[Text to read]:

::::

Kenneth David Chant (born 6 June 1933) is an Australian Pentecostal pastor with CRC Churches International.  He was ordained in 1952 in the CRC. He is the elder brother of Barry Chant, who is the founder (with the Reverend Dennis Slape) and former president of Tabor College, Australia.

Chant has planted eight churches and been pastor of several others.  For several years he was the editor of two Australian charismatic and Pentecostal journals, Revivalist and Vision.  He has been the principal of four Bible colleges (in Australia and the USA) and has spoken and taught in churches, crusades, conferences, seminars and colleges in a dozen different countries worldwide.

On 9 June 2014, Chant was appointed a Member of the Order of Australia (OAM), General Division, in the Queen's Honours List.

::::

[Data section]:
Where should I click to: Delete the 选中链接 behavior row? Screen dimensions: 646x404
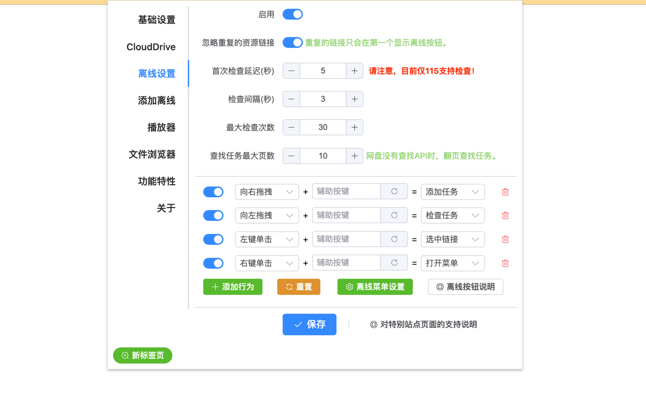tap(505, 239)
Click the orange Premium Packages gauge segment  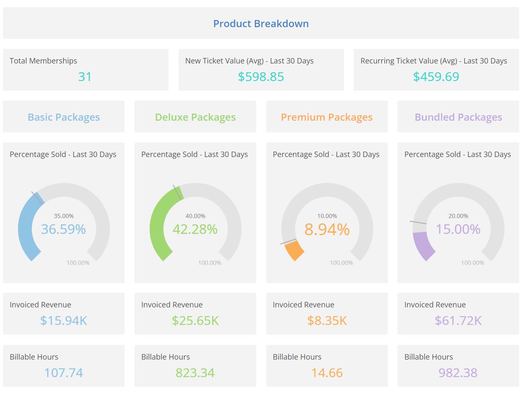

::::

[Stated task 1]: Decide whether each statement agrees with the passage on Kenneth Chant: (a) Kenneth Chant was ordained in 1952; (b) Kenneth Chant founded Tabor College; (c) Kenneth Chant edited three journals. For each, answer yes or no and quote the words of the passage that decide it.
[Stated task 2]: Continue the passage on Kenneth Chant from its last sentence.
The data has no connection to the passage on Kenneth Chant.

[Exercise output 1]:
(a) Yes: "He was ordained in 1952 in the CRC."
(b) No: "Barry Chant, who is the founder (with the Reverend Dennis Slape) and former president of Tabor College, Australia"
(c) No: "the editor of two Australian charismatic and Pentecostal journals, Revivalist and Vision"

[Exercise output 2]:
Vision International College and University 

In 1974 he established Vision International College in Launceston, Tasmania, as a "Bible correspondence school". To enhance this teaching ministry, he moved to the US in 1981 and, with Stan DeKoven, established Vision International University, which merged the correspondence courses with a local church campus program. In 2010 the college had some 7,000 teaching centres in more than 150 countries with more than 100,000 students.

Author and composer 
Chant is the author of 50 books, including many college texts. He has also composed a number of gospel songs published in various collections both in Australia and other countries.

Bibliography

 Sitting on Top of The World (Bethany Fellowship, 1972) 
 Building the Church God Wants 
 Dynamic Christian Foundations 
 Dazzling Secrets for Despondent Saints 
 Authenticity and Authority of the Bible 
 Faith Dynamics 
 Clothed With Power 
 The Pentecostal Pulpit (Vision Publishing, 2012) 
 Better Than Revival (Vision Publishing, 2012) 
 The Cross and The Crown (Vision Publishing, 2012) 
 Throne Rights (Vision Publishing, 2013)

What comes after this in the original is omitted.